PROBLEM: Copy out, from the data, each line containing the string "Task".

EXERCISE DATA:
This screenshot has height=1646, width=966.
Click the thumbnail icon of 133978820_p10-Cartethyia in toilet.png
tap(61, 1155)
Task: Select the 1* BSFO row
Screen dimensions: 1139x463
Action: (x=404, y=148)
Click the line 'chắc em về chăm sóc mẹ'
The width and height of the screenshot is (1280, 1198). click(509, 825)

==

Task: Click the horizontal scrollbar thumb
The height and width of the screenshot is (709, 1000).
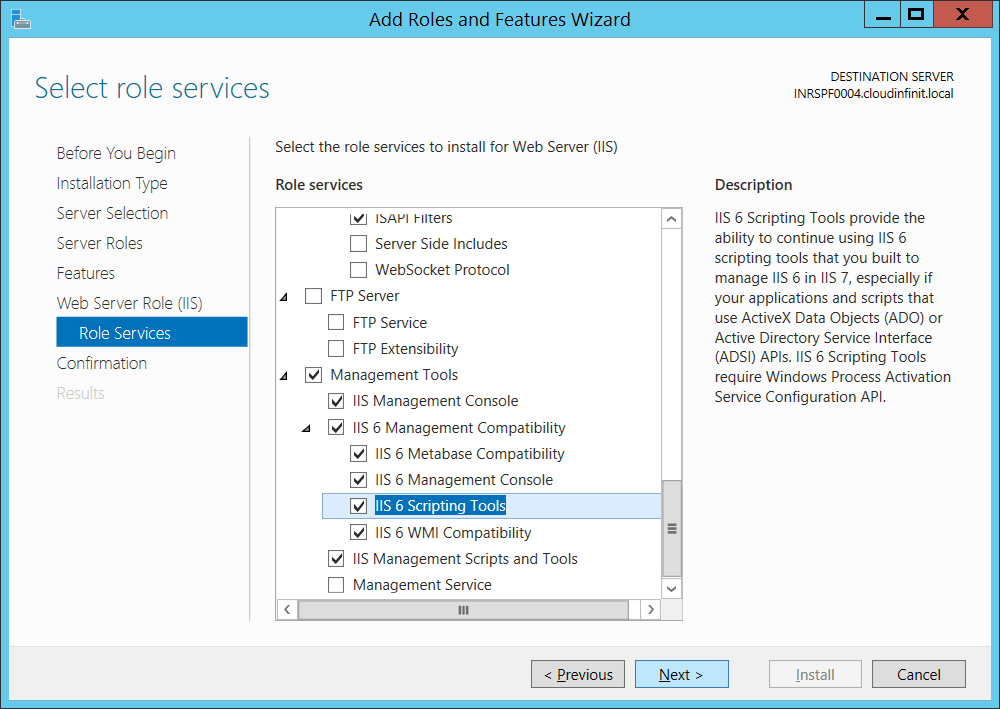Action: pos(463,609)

ANSWER BOX:
Task: Select the 1* BSFO row
Task: Click the horizontal scrollbar thumb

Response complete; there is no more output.